Convert the rows below into a JSON list of strings, one string per line, leaving out blank lines.

Rows from a dataset

--------------------

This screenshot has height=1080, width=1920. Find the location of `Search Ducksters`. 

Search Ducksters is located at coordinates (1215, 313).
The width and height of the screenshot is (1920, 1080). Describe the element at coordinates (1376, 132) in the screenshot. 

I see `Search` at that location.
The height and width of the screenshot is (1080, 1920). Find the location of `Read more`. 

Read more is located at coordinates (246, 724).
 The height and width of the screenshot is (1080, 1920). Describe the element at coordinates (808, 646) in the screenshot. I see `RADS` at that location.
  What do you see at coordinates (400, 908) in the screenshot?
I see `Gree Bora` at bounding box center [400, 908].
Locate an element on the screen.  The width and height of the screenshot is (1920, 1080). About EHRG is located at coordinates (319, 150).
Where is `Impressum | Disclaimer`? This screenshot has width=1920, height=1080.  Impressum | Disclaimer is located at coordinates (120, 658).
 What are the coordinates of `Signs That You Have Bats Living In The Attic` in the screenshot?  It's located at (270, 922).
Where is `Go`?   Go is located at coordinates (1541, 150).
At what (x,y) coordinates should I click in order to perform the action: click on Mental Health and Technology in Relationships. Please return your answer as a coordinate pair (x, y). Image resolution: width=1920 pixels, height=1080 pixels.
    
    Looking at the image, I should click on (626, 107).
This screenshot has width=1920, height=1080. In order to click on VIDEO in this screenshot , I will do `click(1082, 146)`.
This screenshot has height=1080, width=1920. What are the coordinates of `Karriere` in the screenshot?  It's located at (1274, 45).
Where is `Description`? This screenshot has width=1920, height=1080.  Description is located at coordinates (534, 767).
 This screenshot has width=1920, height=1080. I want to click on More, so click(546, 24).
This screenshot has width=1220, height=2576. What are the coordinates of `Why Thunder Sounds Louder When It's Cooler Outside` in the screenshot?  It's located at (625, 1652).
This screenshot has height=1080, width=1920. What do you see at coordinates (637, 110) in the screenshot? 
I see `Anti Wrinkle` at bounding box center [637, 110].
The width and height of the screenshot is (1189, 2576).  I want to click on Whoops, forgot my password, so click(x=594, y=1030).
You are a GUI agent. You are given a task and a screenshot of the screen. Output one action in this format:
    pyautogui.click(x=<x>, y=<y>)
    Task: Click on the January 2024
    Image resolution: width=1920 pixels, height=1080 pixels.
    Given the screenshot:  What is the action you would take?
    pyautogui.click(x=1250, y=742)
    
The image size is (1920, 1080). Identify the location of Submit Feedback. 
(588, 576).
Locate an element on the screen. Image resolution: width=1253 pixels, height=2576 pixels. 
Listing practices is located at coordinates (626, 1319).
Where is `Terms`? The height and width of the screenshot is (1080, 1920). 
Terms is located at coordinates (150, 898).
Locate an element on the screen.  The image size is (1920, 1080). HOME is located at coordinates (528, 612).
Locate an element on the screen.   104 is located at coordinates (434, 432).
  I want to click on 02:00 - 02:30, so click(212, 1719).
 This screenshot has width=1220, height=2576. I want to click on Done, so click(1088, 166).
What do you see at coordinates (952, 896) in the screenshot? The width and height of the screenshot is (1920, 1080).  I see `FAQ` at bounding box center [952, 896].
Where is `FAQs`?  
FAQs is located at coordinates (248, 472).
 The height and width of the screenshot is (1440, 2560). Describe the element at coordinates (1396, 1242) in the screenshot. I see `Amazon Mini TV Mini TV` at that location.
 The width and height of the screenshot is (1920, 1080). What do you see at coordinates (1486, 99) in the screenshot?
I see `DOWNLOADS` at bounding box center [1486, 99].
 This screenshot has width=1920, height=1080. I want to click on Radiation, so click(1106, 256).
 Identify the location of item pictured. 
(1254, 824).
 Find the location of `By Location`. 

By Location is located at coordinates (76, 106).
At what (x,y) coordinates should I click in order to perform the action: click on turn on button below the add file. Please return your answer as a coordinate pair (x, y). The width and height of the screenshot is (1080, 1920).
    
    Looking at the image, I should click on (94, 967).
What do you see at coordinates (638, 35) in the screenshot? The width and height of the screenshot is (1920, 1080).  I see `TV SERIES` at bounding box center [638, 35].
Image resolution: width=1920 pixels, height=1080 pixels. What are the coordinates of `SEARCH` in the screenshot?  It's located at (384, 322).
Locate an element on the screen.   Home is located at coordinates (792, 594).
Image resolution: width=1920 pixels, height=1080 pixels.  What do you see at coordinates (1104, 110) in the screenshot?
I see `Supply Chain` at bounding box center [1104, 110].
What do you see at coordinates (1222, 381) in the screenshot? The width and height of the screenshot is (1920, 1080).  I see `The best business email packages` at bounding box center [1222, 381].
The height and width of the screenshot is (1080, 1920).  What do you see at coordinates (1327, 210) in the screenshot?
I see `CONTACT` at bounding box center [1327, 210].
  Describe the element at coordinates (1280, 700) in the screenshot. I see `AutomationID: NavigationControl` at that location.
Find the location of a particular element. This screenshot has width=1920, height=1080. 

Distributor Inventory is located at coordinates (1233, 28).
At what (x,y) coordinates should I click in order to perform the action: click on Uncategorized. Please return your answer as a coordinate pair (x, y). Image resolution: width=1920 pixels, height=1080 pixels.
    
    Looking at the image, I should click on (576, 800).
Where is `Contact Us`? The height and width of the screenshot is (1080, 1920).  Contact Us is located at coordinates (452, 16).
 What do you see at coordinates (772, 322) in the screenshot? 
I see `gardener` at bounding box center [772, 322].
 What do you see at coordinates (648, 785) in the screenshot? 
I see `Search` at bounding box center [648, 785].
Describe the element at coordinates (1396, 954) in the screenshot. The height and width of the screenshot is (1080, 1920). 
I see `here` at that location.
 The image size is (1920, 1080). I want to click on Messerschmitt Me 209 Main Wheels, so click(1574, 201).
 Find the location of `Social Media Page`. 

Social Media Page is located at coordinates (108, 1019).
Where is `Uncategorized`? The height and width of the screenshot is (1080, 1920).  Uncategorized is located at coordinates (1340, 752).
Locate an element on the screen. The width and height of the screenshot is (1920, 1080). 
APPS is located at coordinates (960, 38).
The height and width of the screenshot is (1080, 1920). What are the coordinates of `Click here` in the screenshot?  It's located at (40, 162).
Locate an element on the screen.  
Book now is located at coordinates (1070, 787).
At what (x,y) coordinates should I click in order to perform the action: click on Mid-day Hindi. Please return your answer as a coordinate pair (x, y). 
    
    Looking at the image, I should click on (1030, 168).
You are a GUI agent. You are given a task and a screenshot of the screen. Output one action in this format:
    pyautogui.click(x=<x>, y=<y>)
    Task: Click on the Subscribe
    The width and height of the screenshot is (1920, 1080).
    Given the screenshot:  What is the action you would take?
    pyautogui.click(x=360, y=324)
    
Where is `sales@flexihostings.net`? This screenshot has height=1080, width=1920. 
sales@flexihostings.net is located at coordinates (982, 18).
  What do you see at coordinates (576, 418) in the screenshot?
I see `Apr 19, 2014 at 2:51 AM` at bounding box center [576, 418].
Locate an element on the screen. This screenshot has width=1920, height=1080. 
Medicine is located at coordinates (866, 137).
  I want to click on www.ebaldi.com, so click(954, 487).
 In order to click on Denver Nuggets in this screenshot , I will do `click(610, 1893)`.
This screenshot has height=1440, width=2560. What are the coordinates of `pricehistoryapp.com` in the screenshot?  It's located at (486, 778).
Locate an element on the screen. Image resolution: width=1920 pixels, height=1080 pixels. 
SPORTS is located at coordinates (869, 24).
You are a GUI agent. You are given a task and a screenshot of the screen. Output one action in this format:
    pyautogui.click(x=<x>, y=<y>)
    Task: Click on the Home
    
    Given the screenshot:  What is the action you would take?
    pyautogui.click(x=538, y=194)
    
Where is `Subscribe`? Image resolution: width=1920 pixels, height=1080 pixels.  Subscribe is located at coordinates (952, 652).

--------------------

◆ EXERCISE OUTPUT
[
  "This screenshot has height=1080, width=1920. Find the location of `Search Ducksters`. ",
  "Search Ducksters is located at coordinates (1215, 313).",
  "The width and height of the screenshot is (1920, 1080). Describe the element at coordinates (1376, 132) in the screenshot. ",
  "I see `Search` at that location.",
  "The height and width of the screenshot is (1080, 1920). Find the location of `Read more`. ",
  "Read more is located at coordinates (246, 724).",
  " The height and width of the screenshot is (1080, 1920). Describe the element at coordinates (808, 646) in the screenshot. I see `RADS` at that location.",
  "  What do you see at coordinates (400, 908) in the screenshot?",
  "I see `Gree Bora` at bounding box center [400, 908].",
  "Locate an element on the screen.  The width and height of the screenshot is (1920, 1080). About EHRG is located at coordinates (319, 150).",
  "Where is `Impressum | Disclaimer`? This screenshot has width=1920, height=1080.  Impressum | Disclaimer is located at coordinates (120, 658).",
  " What are the coordinates of `Signs That You Have Bats Living In The Attic` in the screenshot?  It's located at (270, 922).",
  "Where is `Go`?   Go is located at coordinates (1541, 150).",
  "At what (x,y) coordinates should I click in order to perform the action: click on Mental Health and Technology in Relationships. Please return your answer as a coordinate pair (x, y). Image resolution: width=1920 pixels, height=1080 pixels.",
  "    Looking at the image, I should click on (626, 107).",
  "This screenshot has width=1920, height=1080. In order to click on VIDEO in this screenshot , I will do `click(1082, 146)`.",
  "This screenshot has height=1080, width=1920. What are the coordinates of `Karriere` in the screenshot?  It's located at (1274, 45).",
  "Where is `Description`? This screenshot has width=1920, height=1080.  Description is located at coordinates (534, 767).",
  " This screenshot has width=1920, height=1080. I want to click on More, so click(546, 24).",
  "This screenshot has width=1220, height=2576. What are the coordinates of `Why Thunder Sounds Louder When It's Cooler Outside` in the screenshot?  It's located at (625, 1652).",
  "This screenshot has height=1080, width=1920. What do you see at coordinates (637, 110) in the screenshot? ",
  "I see `Anti Wrinkle` at bounding box center [637, 110].",
  "The width and height of the screenshot is (1189, 2576).  I want to click on Whoops, forgot my password, so click(x=594, y=1030).",
  "You are a GUI agent. You are given a task and a screenshot of the screen. Output one action in this format:",
  "    pyautogui.click(x=<x>, y=<y>)",
  "    Task: Click on the January 2024",
  "    Image resolution: width=1920 pixels, height=1080 pixels.",
  "    Given the screenshot:  What is the action you would take?",
  "    pyautogui.click(x=1250, y=742)",
  "The image size is (1920, 1080). Identify the location of Submit Feedback. ",
  "(588, 576).",
  "Locate an element on the screen. Image resolution: width=1253 pixels, height=2576 pixels. ",
  "Listing practices is located at coordinates (626, 1319).",
  "Where is `Terms`? The height and width of the screenshot is (1080, 1920). ",
  "Terms is located at coordinates (150, 898).",
  "Locate an element on the screen.  The image size is (1920, 1080). HOME is located at coordinates (528, 612).",
  "Locate an element on the screen.   104 is located at coordinates (434, 432).",
  "  I want to click on 02:00 - 02:30, so click(212, 1719).",
  " This screenshot has width=1220, height=2576. I want to click on Done, so click(1088, 166).",
  "What do you see at coordinates (952, 896) in the screenshot? The width and height of the screenshot is (1920, 1080).  I see `FAQ` at bounding box center [952, 896].",
  "Where is `FAQs`?  ",
  "FAQs is located at coordinates (248, 472).",
  " The height and width of the screenshot is (1440, 2560). Describe the element at coordinates (1396, 1242) in the screenshot. I see `Amazon Mini TV Mini TV` at that location.",
  " The width and height of the screenshot is (1920, 1080). What do you see at coordinates (1486, 99) in the screenshot?",
  "I see `DOWNLOADS` at bounding box center [1486, 99].",
  " This screenshot has width=1920, height=1080. I want to click on Radiation, so click(1106, 256).",
  " Identify the location of item pictured. ",
  "(1254, 824).",
  " Find the location of `By Location`. ",
  "By Location is located at coordinates (76, 106).",
  "At what (x,y) coordinates should I click in order to perform the action: click on turn on button below the add file. Please return your answer as a coordinate pair (x, y). The width and height of the screenshot is (1080, 1920).",
  "    Looking at the image, I should click on (94, 967).",
  "What do you see at coordinates (638, 35) in the screenshot? The width and height of the screenshot is (1920, 1080).  I see `TV SERIES` at bounding box center [638, 35].",
  "Image resolution: width=1920 pixels, height=1080 pixels. What are the coordinates of `SEARCH` in the screenshot?  It's located at (384, 322).",
  "Locate an element on the screen.   Home is located at coordinates (792, 594).",
  "Image resolution: width=1920 pixels, height=1080 pixels.  What do you see at coordinates (1104, 110) in the screenshot?",
  "I see `Supply Chain` at bounding box center [1104, 110].",
  "What do you see at coordinates (1222, 381) in the screenshot? The width and height of the screenshot is (1920, 1080).  I see `The best business email packages` at bounding box center [1222, 381].",
  "The height and width of the screenshot is (1080, 1920).  What do you see at coordinates (1327, 210) in the screenshot?",
  "I see `CONTACT` at bounding box center [1327, 210].",
  "  Describe the element at coordinates (1280, 700) in the screenshot. I see `AutomationID: NavigationControl` at that location.",
  "Find the location of a particular element. This screenshot has width=1920, height=1080. ",
  "Distributor Inventory is located at coordinates (1233, 28).",
  "At what (x,y) coordinates should I click in order to perform the action: click on Uncategorized. Please return your answer as a coordinate pair (x, y). Image resolution: width=1920 pixels, height=1080 pixels.",
  "    Looking at the image, I should click on (576, 800).",
  "Where is `Contact Us`? The height and width of the screenshot is (1080, 1920).  Contact Us is located at coordinates (452, 16).",
  " What do you see at coordinates (772, 322) in the screenshot? ",
  "I see `gardener` at bounding box center [772, 322].",
  " What do you see at coordinates (648, 785) in the screenshot? ",
  "I see `Search` at bounding box center [648, 785].",
  "Describe the element at coordinates (1396, 954) in the screenshot. The height and width of the screenshot is (1080, 1920). ",
  "I see `here` at that location.",
  " The image size is (1920, 1080). I want to click on Messerschmitt Me 209 Main Wheels, so click(1574, 201).",
  " Find the location of `Social Media Page`. ",
  "Social Media Page is located at coordinates (108, 1019).",
  "Where is `Uncategorized`? The height and width of the screenshot is (1080, 1920).  Uncategorized is located at coordinates (1340, 752).",
  "Locate an element on the screen. The width and height of the screenshot is (1920, 1080). ",
  "APPS is located at coordinates (960, 38).",
  "The height and width of the screenshot is (1080, 1920). What are the coordinates of `Click here` in the screenshot?  It's located at (40, 162).",
  "Locate an element on the screen.  ",
  "Book now is located at coordinates (1070, 787).",
  "At what (x,y) coordinates should I click in order to perform the action: click on Mid-day Hindi. Please return your answer as a coordinate pair (x, y). ",
  "    Looking at the image, I should click on (1030, 168).",
  "You are a GUI agent. You are given a task and a screenshot of the screen. Output one action in this format:",
  "    pyautogui.click(x=<x>, y=<y>)",
  "    Task: Click on the Subscribe",
  "    The width and height of the screenshot is (1920, 1080).",
  "    Given the screenshot:  What is the action you would take?",
  "    pyautogui.click(x=360, y=324)",
  "Where is `sales@flexihostings.net`? This screenshot has height=1080, width=1920. ",
  "sales@flexihostings.net is located at coordinates (982, 18).",
  "  What do you see at coordinates (576, 418) in the screenshot?",
  "I see `Apr 19, 2014 at 2:51 AM` at bounding box center [576, 418].",
  "Locate an element on the screen. This screenshot has width=1920, height=1080. ",
  "Medicine is located at coordinates (866, 137).",
  "  I want to click on www.ebaldi.com, so click(954, 487).",
  " In order to click on Denver Nuggets in this screenshot , I will do `click(610, 1893)`.",
  "This screenshot has height=1440, width=2560. What are the coordinates of `pricehistoryapp.com` in the screenshot?  It's located at (486, 778).",
  "Locate an element on the screen. Image resolution: width=1920 pixels, height=1080 pixels. ",
  "SPORTS is located at coordinates (869, 24).",
  "You are a GUI agent. You are given a task and a screenshot of the screen. Output one action in this format:",
  "    pyautogui.click(x=<x>, y=<y>)",
  "    Task: Click on the Home",
  "    Given the screenshot:  What is the action you would take?",
  "    pyautogui.click(x=538, y=194)",
  "Where is `Subscribe`? Image resolution: width=1920 pixels, height=1080 pixels.  Subscribe is located at coordinates (952, 652)."
]